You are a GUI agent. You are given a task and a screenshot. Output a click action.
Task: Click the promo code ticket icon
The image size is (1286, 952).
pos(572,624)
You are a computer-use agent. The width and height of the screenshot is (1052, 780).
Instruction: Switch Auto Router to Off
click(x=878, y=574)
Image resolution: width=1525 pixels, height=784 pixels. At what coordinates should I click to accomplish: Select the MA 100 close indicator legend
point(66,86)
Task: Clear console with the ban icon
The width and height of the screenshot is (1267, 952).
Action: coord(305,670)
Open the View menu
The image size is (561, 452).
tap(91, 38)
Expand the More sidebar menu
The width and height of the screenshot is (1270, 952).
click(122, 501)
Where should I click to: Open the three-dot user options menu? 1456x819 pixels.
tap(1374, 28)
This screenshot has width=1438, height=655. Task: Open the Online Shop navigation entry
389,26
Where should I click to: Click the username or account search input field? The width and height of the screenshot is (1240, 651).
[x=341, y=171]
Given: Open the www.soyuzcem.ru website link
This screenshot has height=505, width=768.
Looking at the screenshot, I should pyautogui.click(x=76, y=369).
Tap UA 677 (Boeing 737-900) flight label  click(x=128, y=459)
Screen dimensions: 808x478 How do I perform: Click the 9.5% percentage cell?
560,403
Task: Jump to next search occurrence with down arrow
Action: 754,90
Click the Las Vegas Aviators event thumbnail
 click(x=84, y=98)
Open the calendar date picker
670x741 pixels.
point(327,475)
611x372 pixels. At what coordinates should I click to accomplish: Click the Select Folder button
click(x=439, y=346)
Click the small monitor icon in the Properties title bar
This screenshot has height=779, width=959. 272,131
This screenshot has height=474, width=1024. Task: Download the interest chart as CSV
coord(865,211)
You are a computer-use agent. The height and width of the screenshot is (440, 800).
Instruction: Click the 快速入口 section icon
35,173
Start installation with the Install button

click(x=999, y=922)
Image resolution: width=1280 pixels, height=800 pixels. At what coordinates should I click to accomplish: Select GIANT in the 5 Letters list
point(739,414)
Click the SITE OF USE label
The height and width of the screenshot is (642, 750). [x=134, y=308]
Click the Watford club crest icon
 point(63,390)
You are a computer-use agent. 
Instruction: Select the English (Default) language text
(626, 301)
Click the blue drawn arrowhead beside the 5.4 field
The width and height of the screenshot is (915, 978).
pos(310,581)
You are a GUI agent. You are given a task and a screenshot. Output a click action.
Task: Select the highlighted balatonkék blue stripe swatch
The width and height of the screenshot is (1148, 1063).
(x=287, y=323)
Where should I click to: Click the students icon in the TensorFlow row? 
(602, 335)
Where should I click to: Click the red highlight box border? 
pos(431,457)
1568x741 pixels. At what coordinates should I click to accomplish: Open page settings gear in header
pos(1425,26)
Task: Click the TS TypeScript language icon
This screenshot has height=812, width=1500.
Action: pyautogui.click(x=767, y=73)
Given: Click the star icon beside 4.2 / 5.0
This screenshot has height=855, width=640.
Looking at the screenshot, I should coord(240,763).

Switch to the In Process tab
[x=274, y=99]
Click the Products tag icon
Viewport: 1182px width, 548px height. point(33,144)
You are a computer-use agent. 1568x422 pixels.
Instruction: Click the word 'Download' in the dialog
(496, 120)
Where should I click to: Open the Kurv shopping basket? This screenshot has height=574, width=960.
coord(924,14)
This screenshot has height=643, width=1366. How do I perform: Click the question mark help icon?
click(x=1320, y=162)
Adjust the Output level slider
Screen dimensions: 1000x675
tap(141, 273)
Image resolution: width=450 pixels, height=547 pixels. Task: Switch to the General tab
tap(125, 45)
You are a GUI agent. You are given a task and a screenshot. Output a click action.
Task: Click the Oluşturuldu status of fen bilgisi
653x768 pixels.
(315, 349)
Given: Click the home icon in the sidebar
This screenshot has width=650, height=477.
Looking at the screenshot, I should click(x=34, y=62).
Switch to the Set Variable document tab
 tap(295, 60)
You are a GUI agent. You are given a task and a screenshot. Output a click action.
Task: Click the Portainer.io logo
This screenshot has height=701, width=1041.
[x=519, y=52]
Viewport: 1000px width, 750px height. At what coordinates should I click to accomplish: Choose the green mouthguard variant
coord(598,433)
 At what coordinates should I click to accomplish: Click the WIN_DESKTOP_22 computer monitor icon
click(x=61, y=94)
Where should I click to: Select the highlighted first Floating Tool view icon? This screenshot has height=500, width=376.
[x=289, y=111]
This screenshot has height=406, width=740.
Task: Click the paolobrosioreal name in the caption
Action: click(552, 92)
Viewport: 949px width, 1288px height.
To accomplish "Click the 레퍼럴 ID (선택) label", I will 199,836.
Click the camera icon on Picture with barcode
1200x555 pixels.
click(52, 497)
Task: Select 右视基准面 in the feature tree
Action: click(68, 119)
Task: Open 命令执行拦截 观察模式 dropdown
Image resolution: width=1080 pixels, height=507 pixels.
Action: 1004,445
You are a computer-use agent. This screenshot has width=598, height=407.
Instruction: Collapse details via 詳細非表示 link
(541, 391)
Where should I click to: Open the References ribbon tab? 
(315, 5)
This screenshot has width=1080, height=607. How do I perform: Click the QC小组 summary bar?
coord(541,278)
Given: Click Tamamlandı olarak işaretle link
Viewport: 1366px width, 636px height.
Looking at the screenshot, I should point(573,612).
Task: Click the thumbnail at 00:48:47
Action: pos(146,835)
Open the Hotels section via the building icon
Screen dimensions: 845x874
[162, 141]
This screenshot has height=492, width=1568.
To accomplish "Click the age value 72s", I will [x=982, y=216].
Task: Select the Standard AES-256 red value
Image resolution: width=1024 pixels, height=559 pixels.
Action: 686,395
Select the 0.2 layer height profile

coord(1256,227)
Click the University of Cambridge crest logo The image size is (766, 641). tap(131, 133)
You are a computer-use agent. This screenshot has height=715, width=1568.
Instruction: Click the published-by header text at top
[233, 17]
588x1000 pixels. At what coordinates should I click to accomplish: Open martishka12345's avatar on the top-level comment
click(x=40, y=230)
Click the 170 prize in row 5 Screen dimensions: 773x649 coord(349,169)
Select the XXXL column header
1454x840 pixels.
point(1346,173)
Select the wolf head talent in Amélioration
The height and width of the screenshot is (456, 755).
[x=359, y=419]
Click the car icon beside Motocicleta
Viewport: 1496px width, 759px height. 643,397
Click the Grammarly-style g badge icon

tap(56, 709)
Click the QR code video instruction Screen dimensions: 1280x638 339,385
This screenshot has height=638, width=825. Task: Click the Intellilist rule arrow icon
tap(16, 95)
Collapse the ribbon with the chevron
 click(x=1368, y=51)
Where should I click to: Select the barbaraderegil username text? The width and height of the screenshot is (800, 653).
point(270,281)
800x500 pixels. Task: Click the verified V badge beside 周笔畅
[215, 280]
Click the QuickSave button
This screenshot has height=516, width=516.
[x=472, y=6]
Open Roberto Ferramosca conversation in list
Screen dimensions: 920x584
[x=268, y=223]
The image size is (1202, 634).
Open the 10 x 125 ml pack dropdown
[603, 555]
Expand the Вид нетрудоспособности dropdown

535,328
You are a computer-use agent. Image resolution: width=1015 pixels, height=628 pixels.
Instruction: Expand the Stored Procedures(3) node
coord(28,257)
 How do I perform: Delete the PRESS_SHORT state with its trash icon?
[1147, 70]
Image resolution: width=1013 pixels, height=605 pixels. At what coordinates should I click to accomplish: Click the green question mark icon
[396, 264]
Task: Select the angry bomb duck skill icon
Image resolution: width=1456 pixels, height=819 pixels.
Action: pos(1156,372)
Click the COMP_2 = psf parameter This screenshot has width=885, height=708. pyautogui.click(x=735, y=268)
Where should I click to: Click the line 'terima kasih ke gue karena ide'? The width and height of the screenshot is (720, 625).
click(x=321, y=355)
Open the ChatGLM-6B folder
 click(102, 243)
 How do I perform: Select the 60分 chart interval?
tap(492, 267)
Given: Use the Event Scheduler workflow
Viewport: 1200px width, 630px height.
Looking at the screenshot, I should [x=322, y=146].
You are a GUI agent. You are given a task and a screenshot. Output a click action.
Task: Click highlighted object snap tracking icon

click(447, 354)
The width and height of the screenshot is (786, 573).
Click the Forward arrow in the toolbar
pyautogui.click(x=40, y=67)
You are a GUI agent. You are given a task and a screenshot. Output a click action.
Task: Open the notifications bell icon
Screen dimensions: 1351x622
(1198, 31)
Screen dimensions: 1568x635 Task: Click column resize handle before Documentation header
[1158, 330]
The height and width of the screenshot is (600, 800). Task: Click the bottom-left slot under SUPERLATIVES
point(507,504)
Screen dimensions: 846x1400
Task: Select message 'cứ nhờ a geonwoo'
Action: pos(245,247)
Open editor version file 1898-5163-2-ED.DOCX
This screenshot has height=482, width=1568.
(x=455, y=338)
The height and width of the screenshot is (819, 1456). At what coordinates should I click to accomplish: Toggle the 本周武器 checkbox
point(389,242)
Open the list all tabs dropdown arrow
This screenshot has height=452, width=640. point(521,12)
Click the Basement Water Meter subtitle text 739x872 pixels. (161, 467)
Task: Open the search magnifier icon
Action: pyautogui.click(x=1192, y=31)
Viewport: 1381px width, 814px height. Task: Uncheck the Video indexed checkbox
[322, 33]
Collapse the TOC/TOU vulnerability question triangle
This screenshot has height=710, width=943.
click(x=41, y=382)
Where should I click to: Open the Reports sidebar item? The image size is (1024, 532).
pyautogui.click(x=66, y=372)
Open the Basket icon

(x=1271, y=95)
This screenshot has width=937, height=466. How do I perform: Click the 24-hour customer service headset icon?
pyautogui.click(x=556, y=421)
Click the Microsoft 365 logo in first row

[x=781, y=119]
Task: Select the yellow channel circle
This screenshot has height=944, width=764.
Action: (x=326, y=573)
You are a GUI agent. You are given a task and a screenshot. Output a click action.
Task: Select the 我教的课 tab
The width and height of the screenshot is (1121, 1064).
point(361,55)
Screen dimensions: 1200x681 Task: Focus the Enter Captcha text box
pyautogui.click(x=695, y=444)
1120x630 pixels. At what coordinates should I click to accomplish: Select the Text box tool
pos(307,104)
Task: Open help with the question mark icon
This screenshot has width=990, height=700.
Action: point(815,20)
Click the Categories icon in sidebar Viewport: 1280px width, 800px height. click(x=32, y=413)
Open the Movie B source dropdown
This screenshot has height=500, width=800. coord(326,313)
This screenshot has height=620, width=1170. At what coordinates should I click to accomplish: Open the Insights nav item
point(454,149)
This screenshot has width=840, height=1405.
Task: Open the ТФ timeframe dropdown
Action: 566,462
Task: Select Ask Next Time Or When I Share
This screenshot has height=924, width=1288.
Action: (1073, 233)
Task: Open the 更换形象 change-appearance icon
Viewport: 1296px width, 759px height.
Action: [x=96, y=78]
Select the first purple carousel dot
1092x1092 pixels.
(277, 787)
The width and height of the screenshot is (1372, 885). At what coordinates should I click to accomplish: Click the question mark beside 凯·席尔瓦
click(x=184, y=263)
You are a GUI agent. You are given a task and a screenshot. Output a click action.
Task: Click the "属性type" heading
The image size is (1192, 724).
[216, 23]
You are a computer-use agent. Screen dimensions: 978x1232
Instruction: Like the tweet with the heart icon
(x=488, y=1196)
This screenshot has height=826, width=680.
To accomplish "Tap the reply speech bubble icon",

* _Work item_:
Please filter the entries above down to the lines holding "value" and copy them.

* _Final answer_:
To accomplish "Click the age value 72s", I will [x=982, y=216].
Task: Select the Standard AES-256 red value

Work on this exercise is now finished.